Я слегка наклоняю голову:
— Как видишь.
— Значит, и она тоже.
— Кто?
— А-а! Та женщина, без которой ты бы ни за что не покинул Рим, вот кто! Господи, в последние несколько месяцев я, как мог, пытался разыскать вас обоих, но никто ничего не знал. Как же тебе удалось бежать?
— Я проскочил у них между ног.
— Я так и знал! Ты слышал, эти мерзавцы ворвались в мастерскую к Маркантонио. Уничтожили все его доски и станки, избили его так, что он был на волосок от смерти, а потом потребовали выкуп. Причем дважды. А Асканио его бросил, ты не знал? При первом же пушечном выстреле. Выкрал лучшие книги из его библиотеки и удрал, скотина!
— Что же теперь с Маркантонио?
— Друзья собрали деньги на выкуп и помогли ему добраться до Болоньи. Но он никогда уже не будет гравировать. Его дух сломлен, тело изувечено. Господи, что за вселенский позор! Ты не читал, что я написал об этом? Мое «Письмо Папе»? Даже самые ядовитые критики Рима, читая его, плакали от стыда и ужаса.
— В таком случае, не сомневаюсь, твои слова оказались правдивее всего, что я пережил на своей шкуре, — невозмутимо отвечаю я, заранее готовясь к его трубному хохоту и дружескому шлепку по спине.
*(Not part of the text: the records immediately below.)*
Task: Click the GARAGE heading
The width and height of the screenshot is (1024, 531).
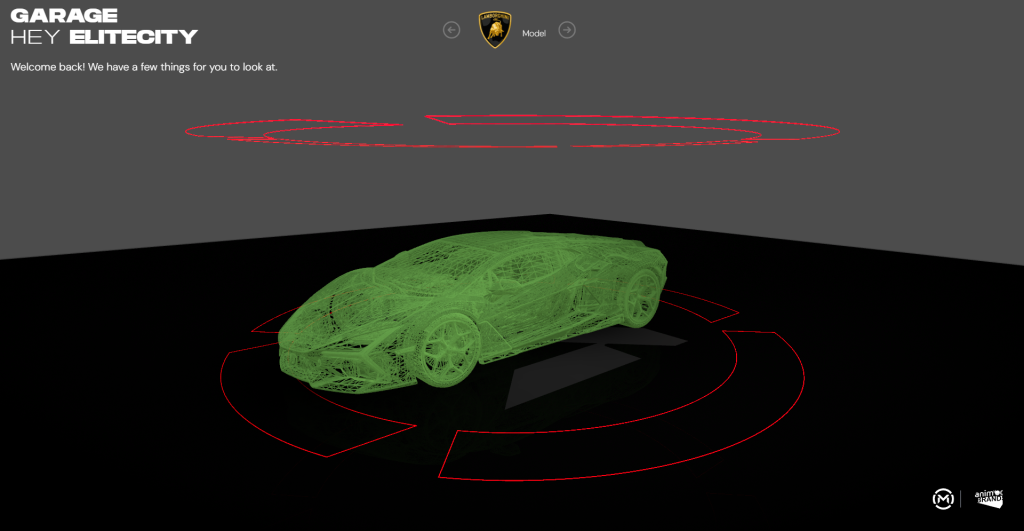Action: click(x=64, y=15)
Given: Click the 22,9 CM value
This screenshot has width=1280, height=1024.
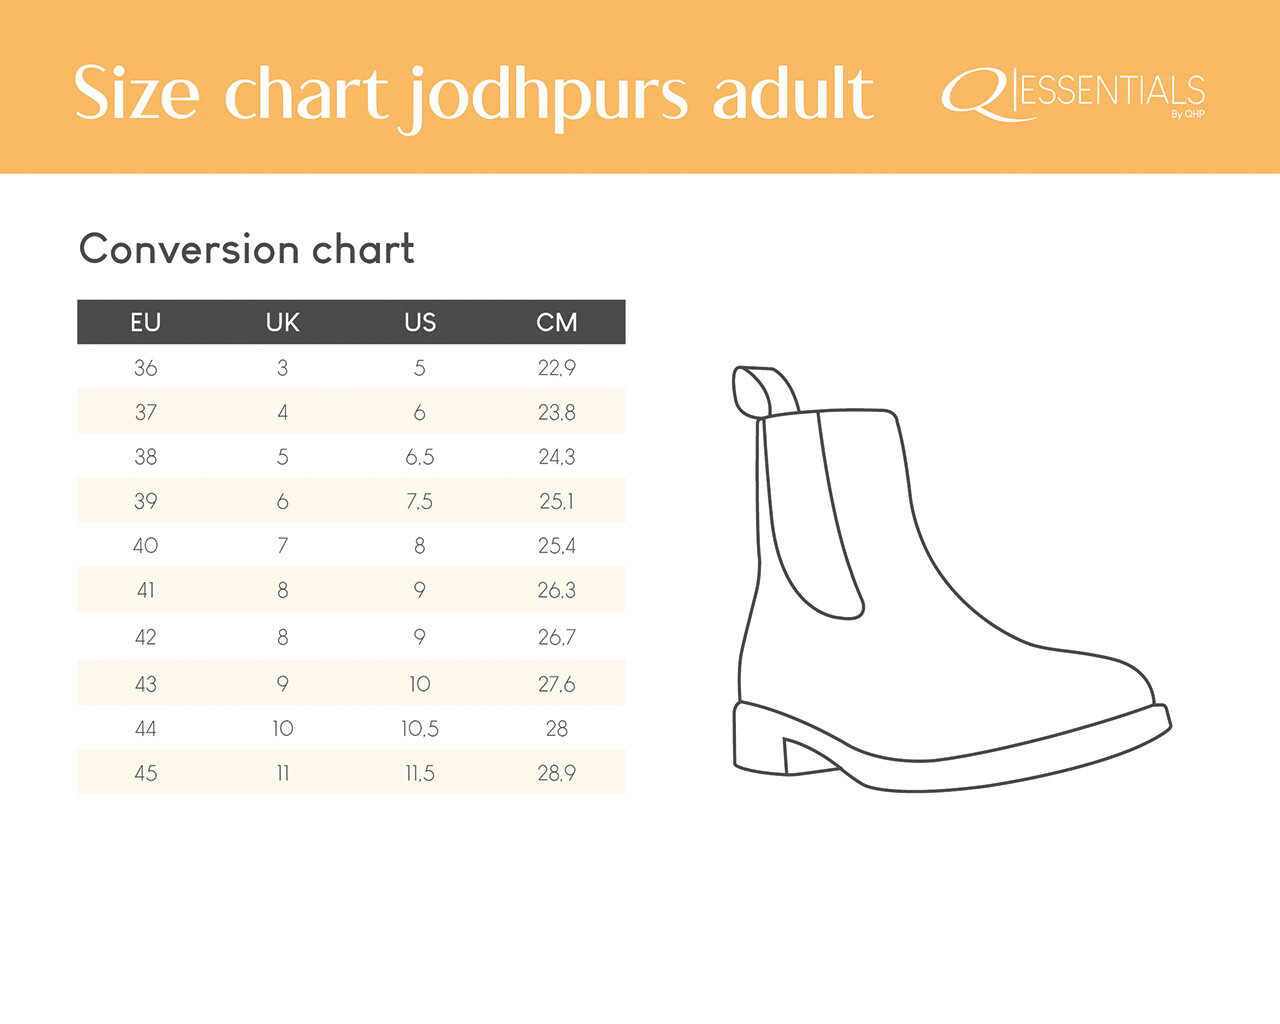Looking at the screenshot, I should pos(557,368).
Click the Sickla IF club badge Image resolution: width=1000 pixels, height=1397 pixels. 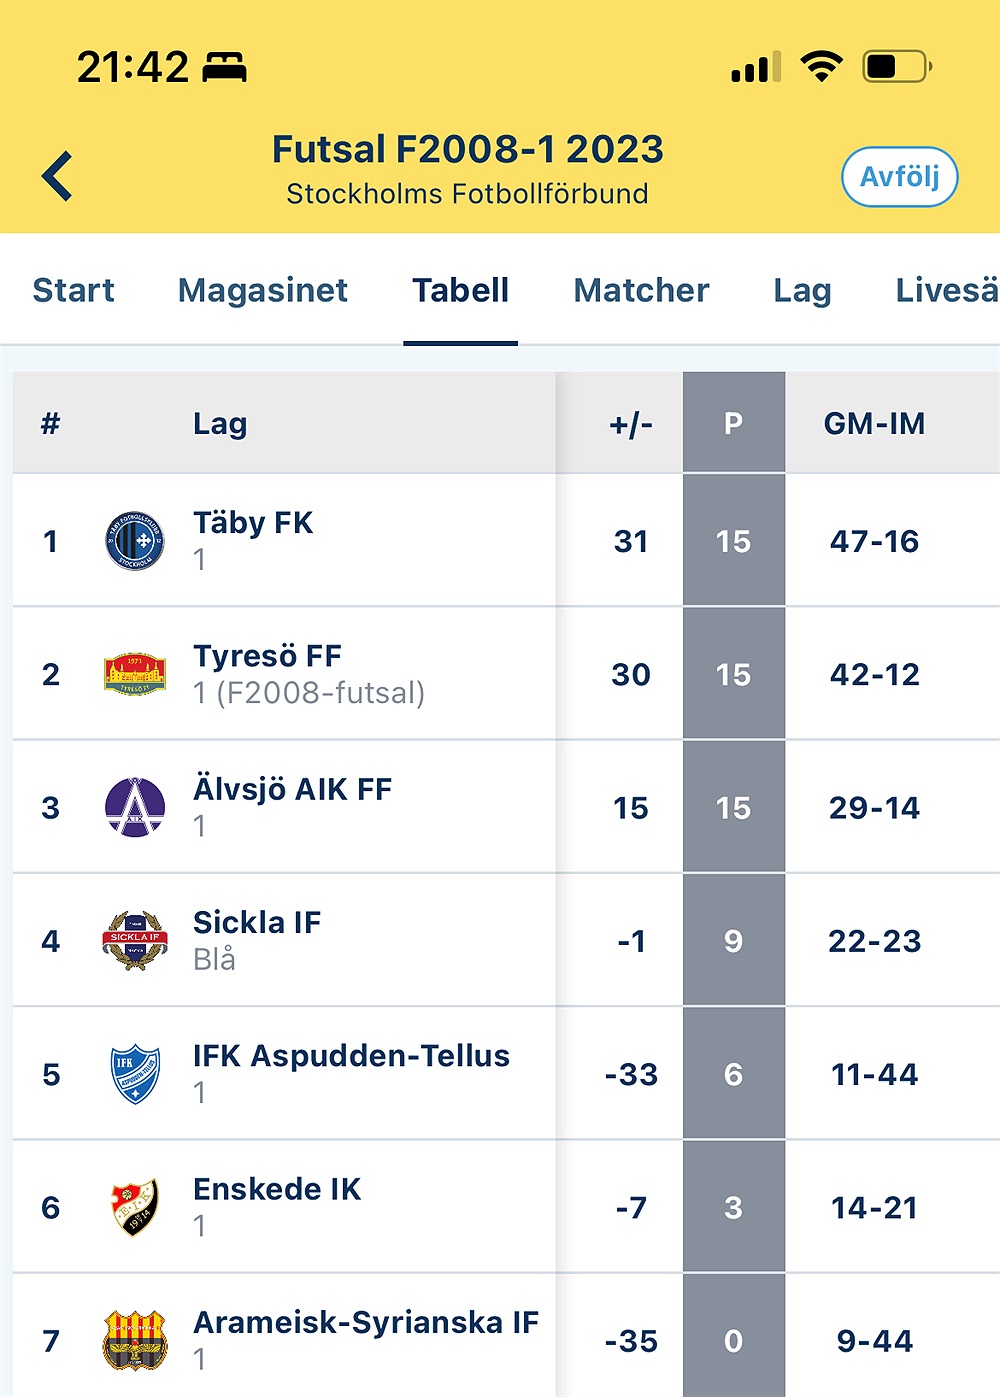point(135,940)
Как и моя госпожа, он никогда не умел скрывать от мира свои таланты.
— Ах, Бучино, возблагодари Господа за свое безобразие. Иначе бы я числил тебя среди своих соперников. Поведай же мне все. Прошу тебя. Она ведь тоже жива, правда? Благодарение Богу. Как все это было?
Как все это было?
— Это было грандиозное пиршество смерти, — говорю я. — Впрочем, тебе, возможно, кое-что пришлось бы по душе. Наряду с простыми римлянами, худшие времена пережили и курия и монахини.
— Ну нет! Ты ко мне несправедлив. Я бичевал их словами, но даже я не пожелал бы им тех ужасов, про которые потом рассказывали.